Pire que l’Arlésienne, jamais évaluation n’avait tant entretenu de suspens. Personne ne les a vues, personnes ne sait qui les a faites, mais dans quelques jours, elles occuperont toutes les ressources disponibles. En deux jours, des hordes d’inspecteurs et de conseillers pédagogiques arpenteront les écoles de leur circonscription pour délivrer les précieux cartons, soigneusement tenus au secret dans les imprimeries. Du 19 au 23 janvier, dans tous les CM2 de France, les passations auront lieu, soigneusement contrôlées par un aréopage d’inspecteurs généraux, surveillant eux-mêmes les IEN surveillant les instits, le tout surveillé de près par le ministère, les rectorats et les inspections académiques. Si on en croit les informations transmises par les inspecteurs inquiets, le contrôle ira même jusqu’aux équerres et à la pendule… En trois jours, tout devra être corrigé, informatisé, saisi dans les applications en ligne, sous le contrôle de chaque étage « supérieur ».

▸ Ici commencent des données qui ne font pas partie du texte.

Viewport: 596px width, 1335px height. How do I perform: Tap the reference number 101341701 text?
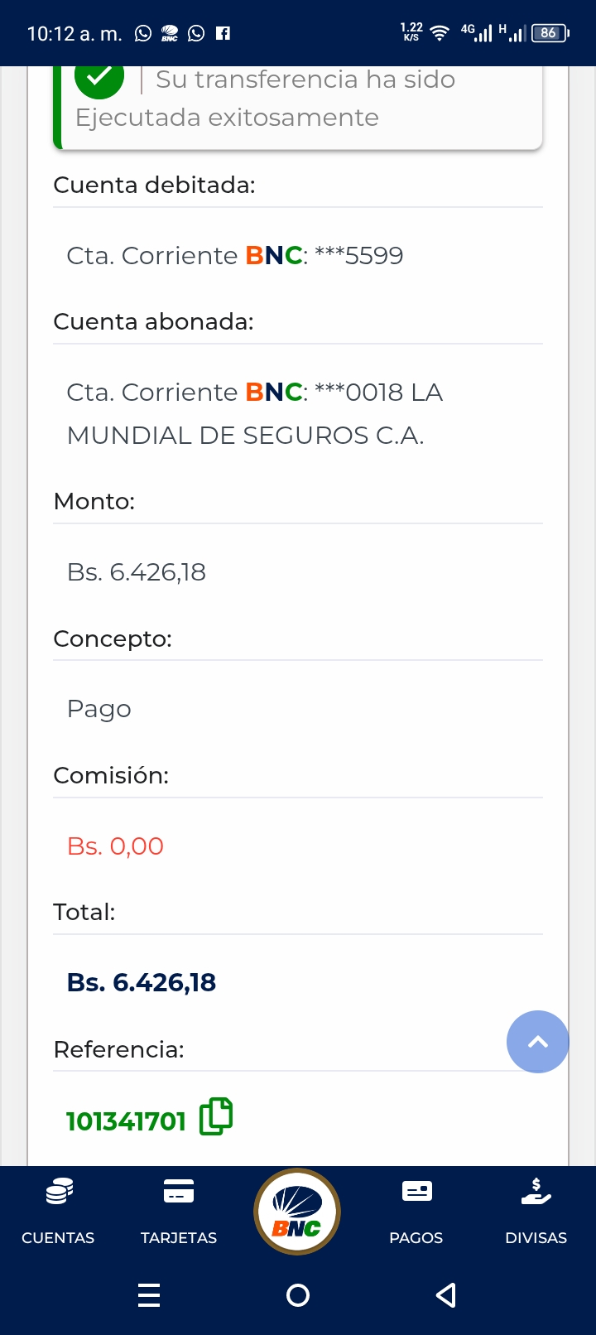(126, 1121)
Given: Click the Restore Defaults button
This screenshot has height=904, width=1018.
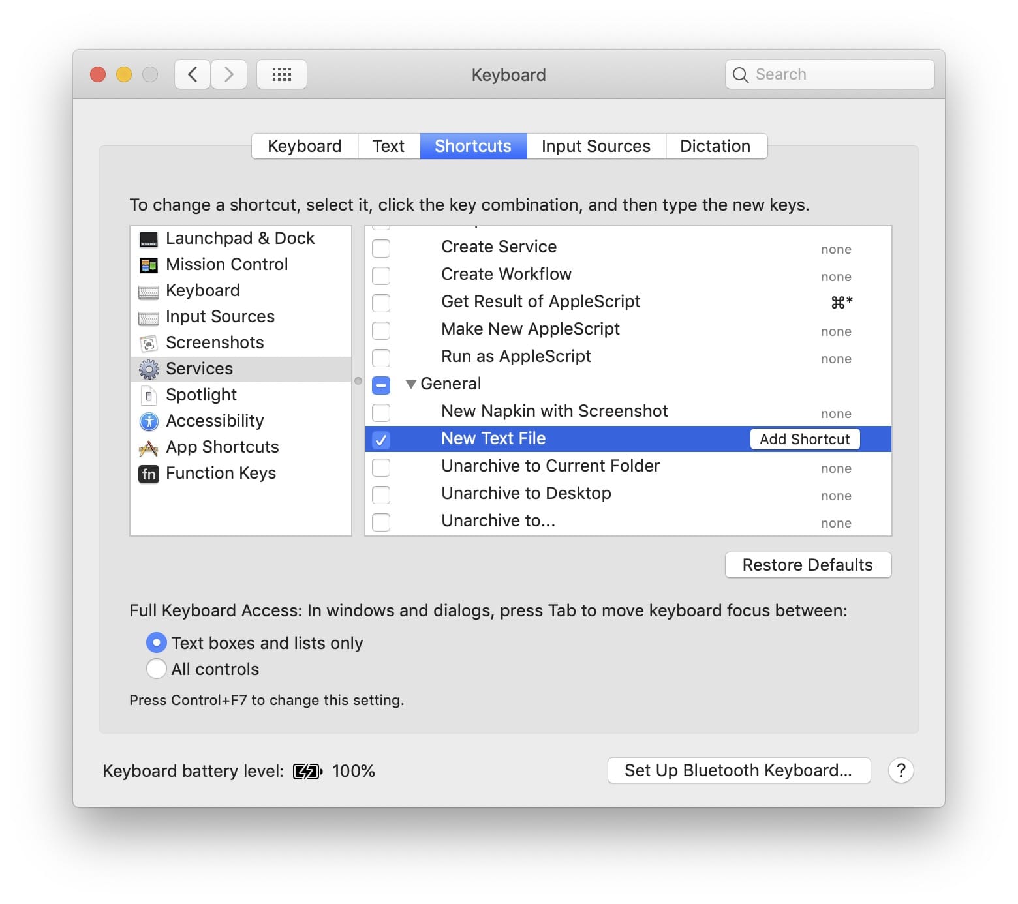Looking at the screenshot, I should pos(808,565).
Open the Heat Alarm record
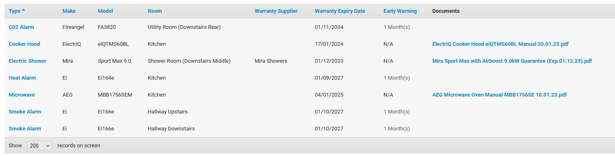The image size is (615, 156). (x=22, y=78)
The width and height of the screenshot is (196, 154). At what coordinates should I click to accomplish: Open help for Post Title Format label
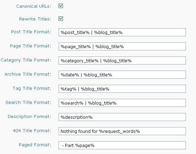[x=31, y=32]
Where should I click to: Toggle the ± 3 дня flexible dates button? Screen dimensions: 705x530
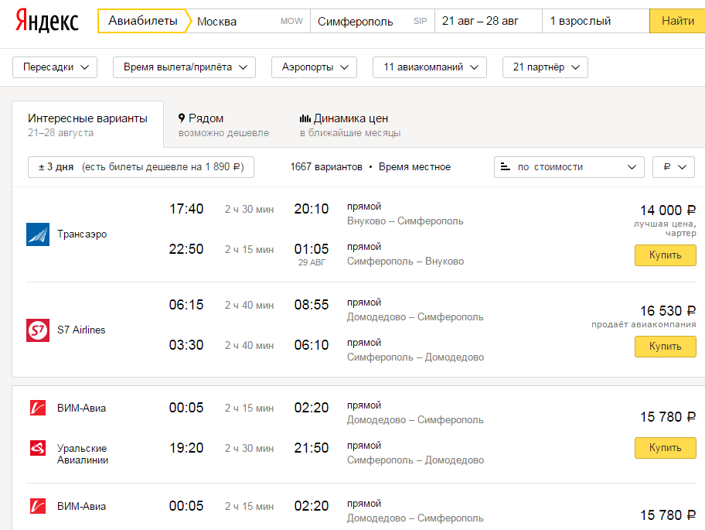pyautogui.click(x=141, y=167)
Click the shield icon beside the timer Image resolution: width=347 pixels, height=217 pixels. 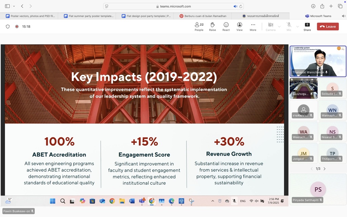[x=8, y=26]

Il est évidemment trop tôt pour connaître le niveau de ras-le-bol que la procédure tâtillonne va renforcer. Trop tôt également pour faire des pronostics sur le niveau de difficulté des évaluations proposées. En 2007, on se souvient que les évaluations CM2, jugées par d’aucuns « trop faciles », avaient souvent permis d’identifier des élèves en difficultés sur des compétences fondamentales. Celles-ci, dont tout le monde annonce qu’elles vont faire enfler les pourcentages d’élèves « en difficultés », tiendront-elles leurs promesses ?
Un site de « résistance » a décidé de publier les protocoles d’évaluation, ce qui permet d’en prendre connaissance. Mais l’analyse des items ne va pas de soi et va demander des expertises croisées.

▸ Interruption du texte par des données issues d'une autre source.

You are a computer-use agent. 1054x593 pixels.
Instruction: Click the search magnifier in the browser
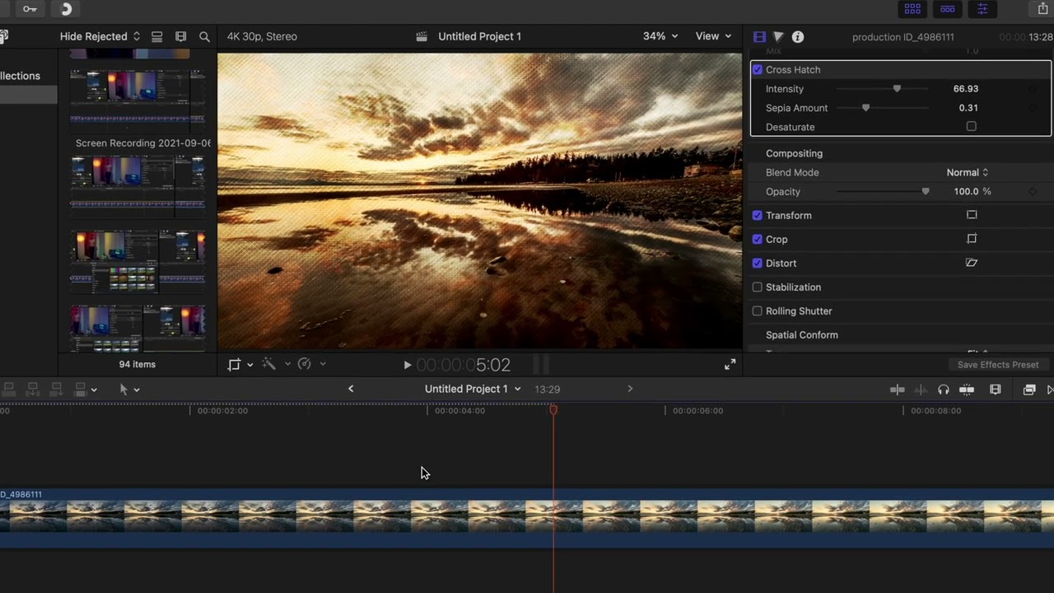tap(204, 37)
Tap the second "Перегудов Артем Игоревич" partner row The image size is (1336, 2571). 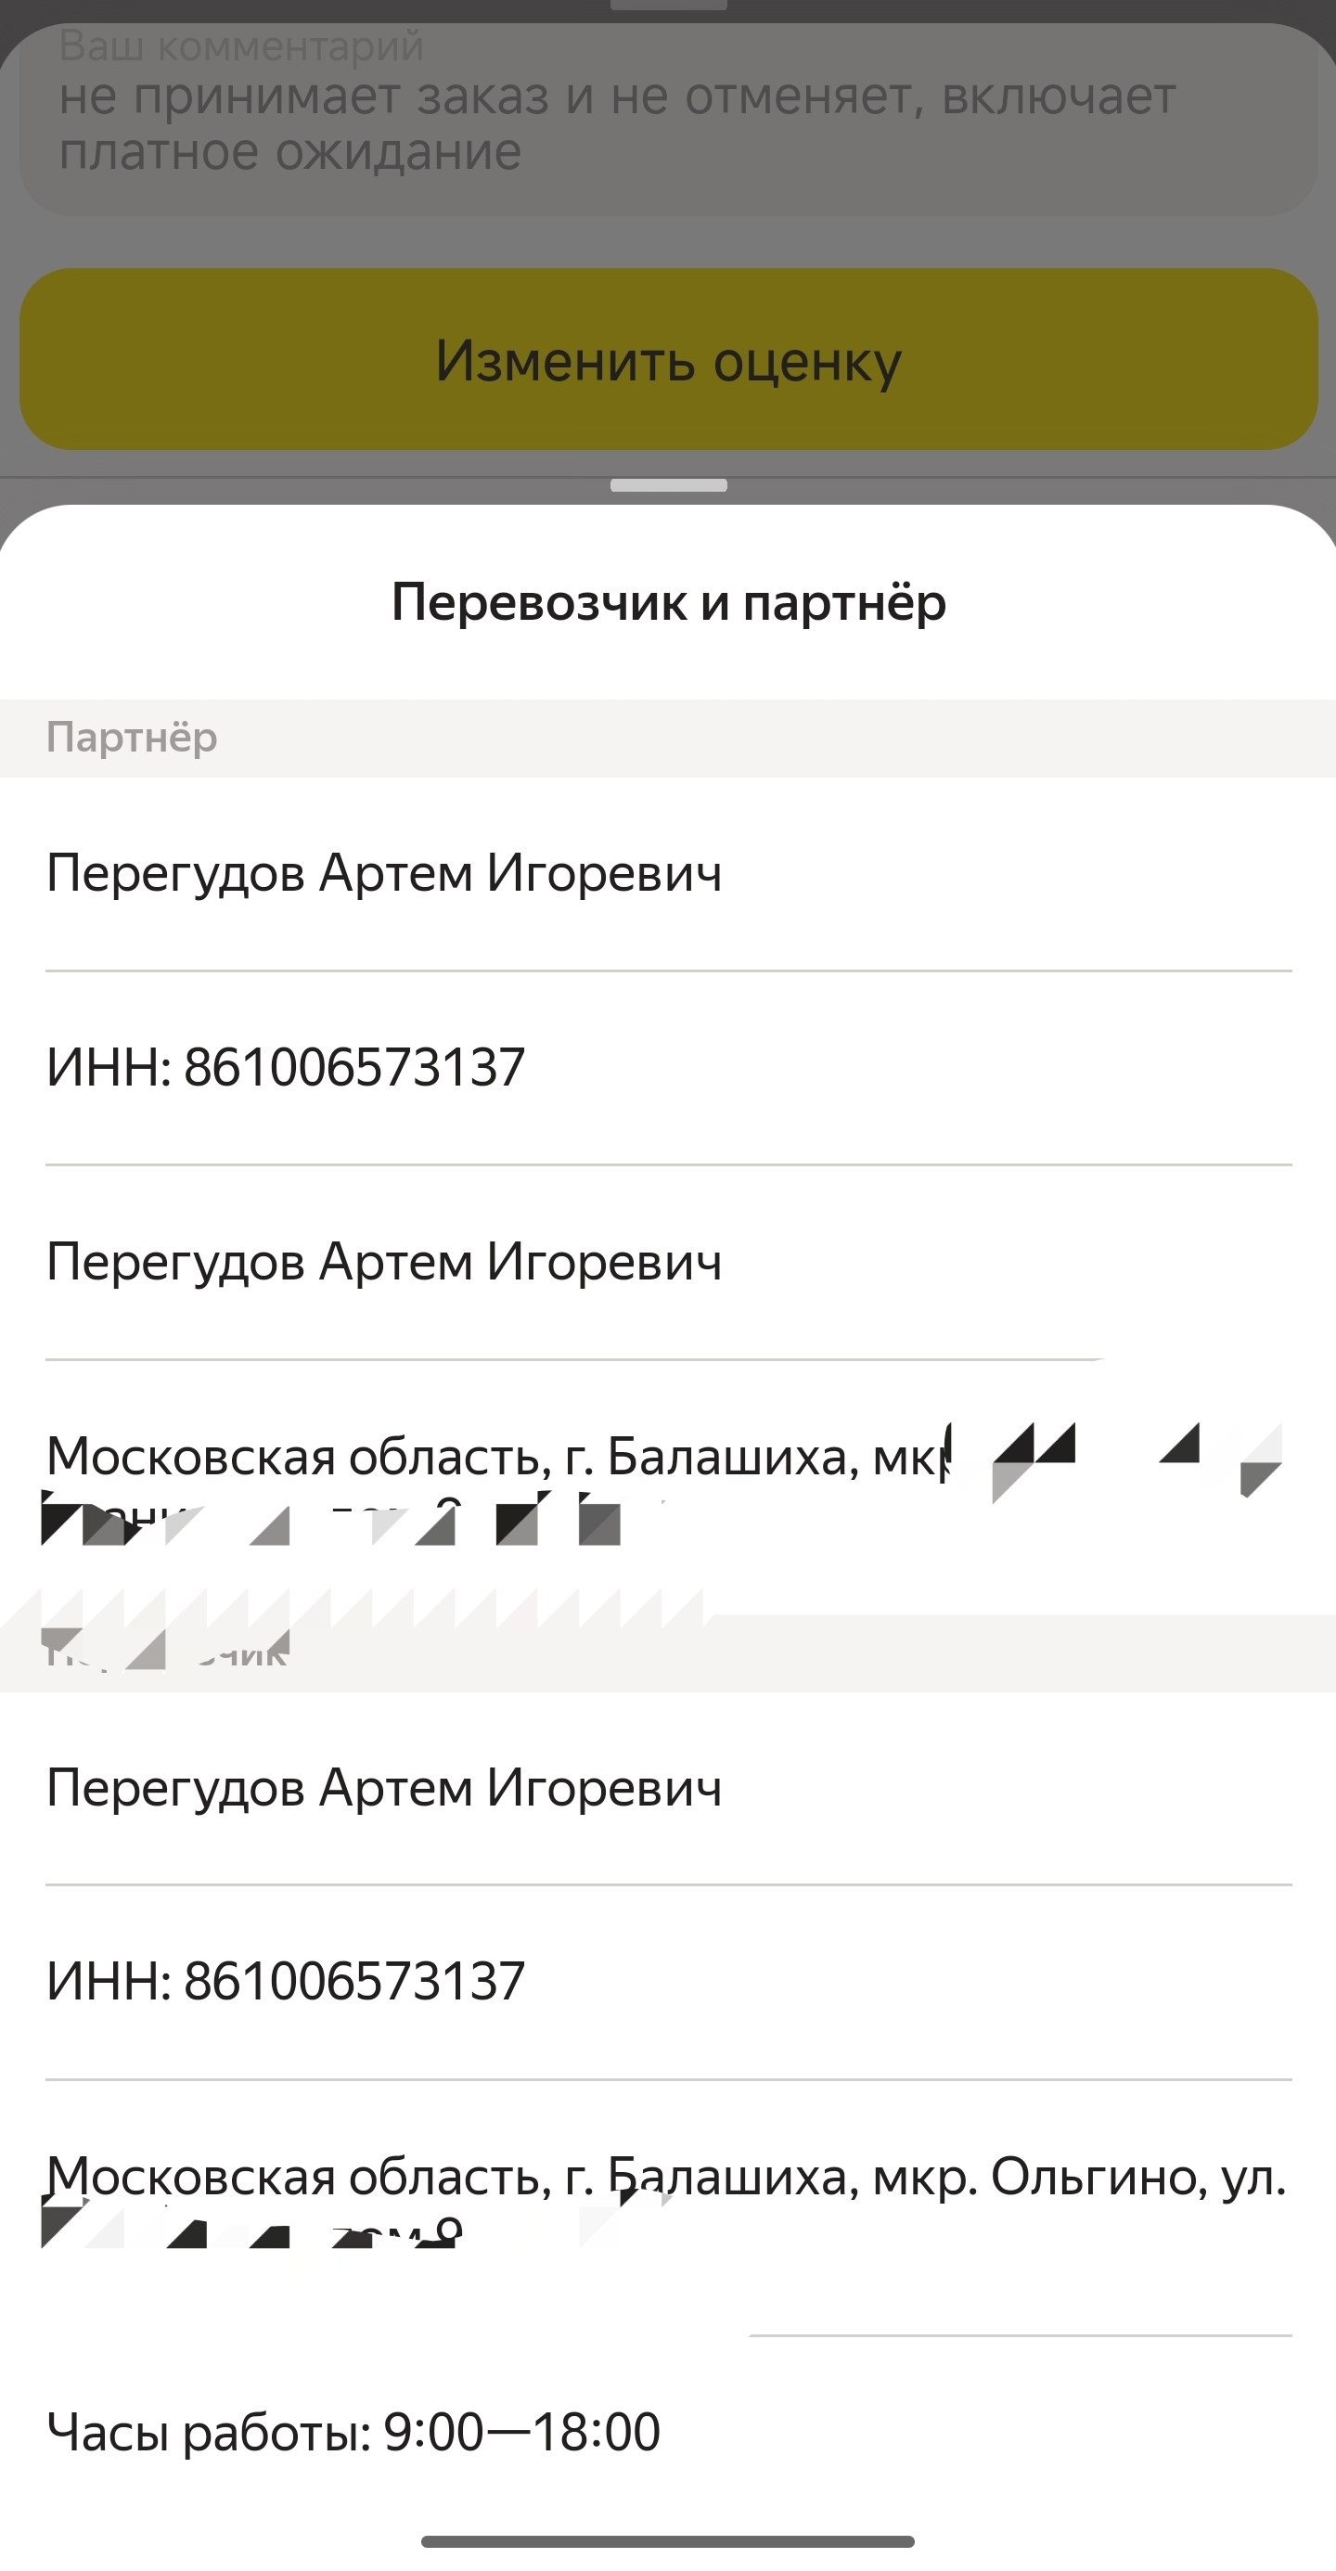(668, 1262)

Personne ne sera étonné de constater le retour de nombreux items qui séduiront les adeptes du passé antérieur et des calculs d’aires biscornues. Nombreux seront sans doute ceux qui sursauteront à la lecture du premier texte, dont la compréhension nécessite de savoir qu’il existe deux unités de graduation de la température, et que l’eau ne bout pas au même nombre de degrés à Paris et à Montréal… Nombreux seront ceux qui goûteront peu le désuet registre de langue de nombre d’écrits, peu propice à la mixité sociale… Mais la seule réponse qui vaille sera celle des élèves. Il faudra donc attendre, pour se faire une opinion qui dépasse le procès d’intention, de juger sur pièce, c’est à dire en analysant les résultats des élèves.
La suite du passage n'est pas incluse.